(Recorded data)
*** Begin section ***
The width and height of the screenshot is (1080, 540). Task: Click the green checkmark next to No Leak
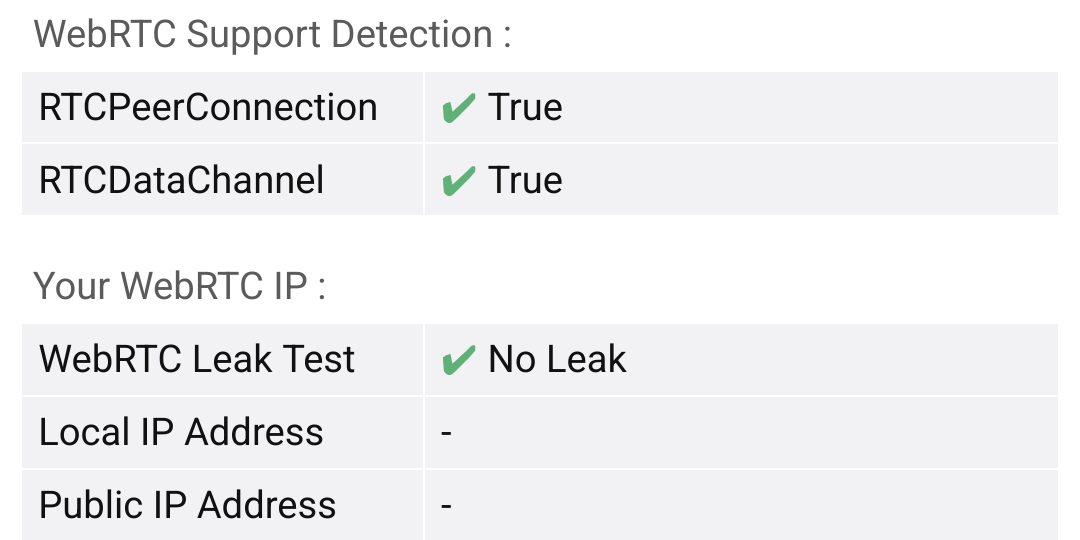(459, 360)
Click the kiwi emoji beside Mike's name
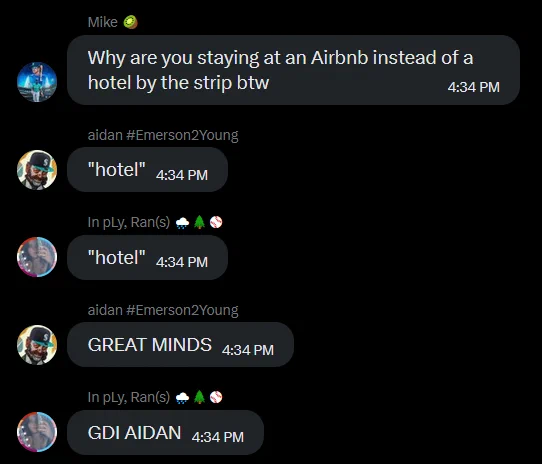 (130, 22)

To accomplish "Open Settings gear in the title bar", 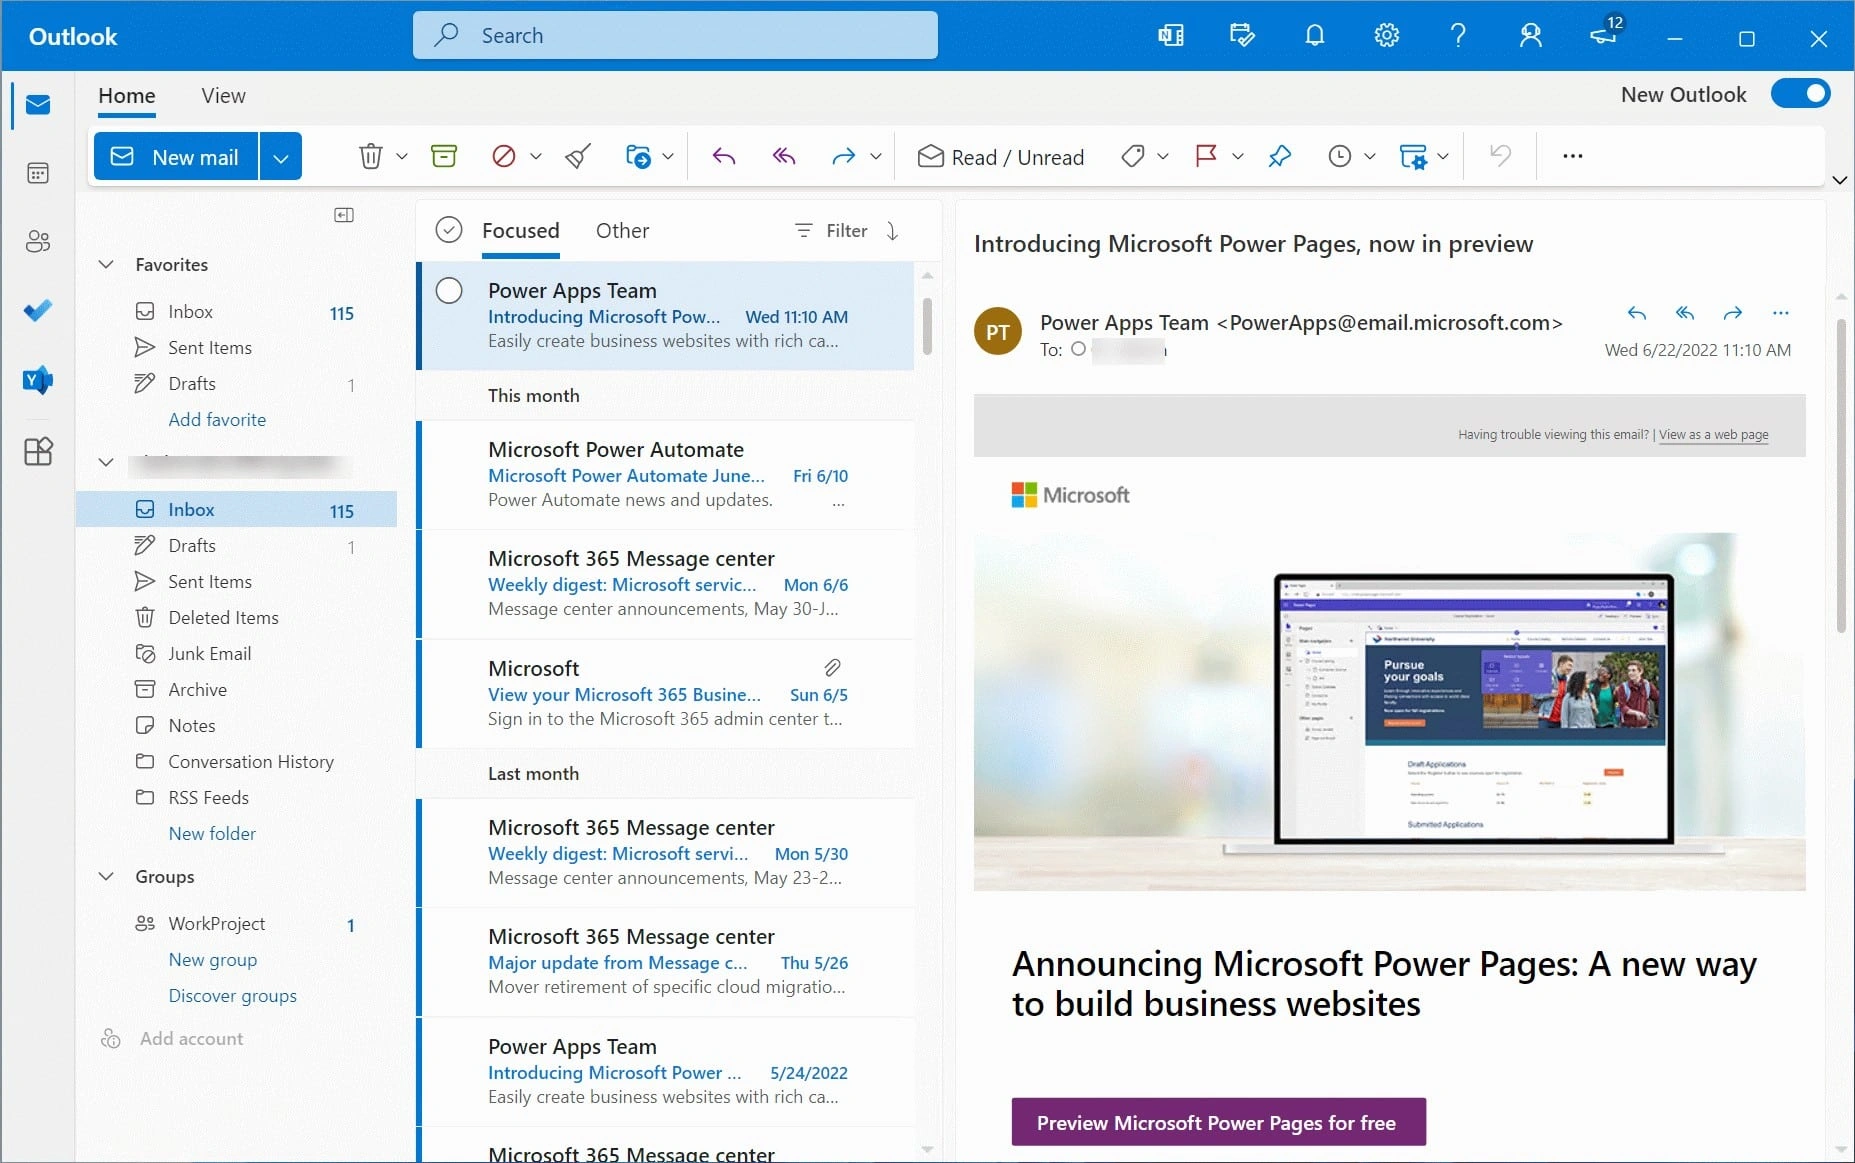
*** End section ***
TRY IT: All of the records above are to be copied exactly, minus the pictures.

SOLUTION TO THIS PROBLEM:
The width and height of the screenshot is (1080, 540). Task: Click the green checkmark next to No Leak
(459, 360)
Click the kiwi emoji beside Mike's name
 (130, 22)

To accomplish "Open Settings gear in the title bar", 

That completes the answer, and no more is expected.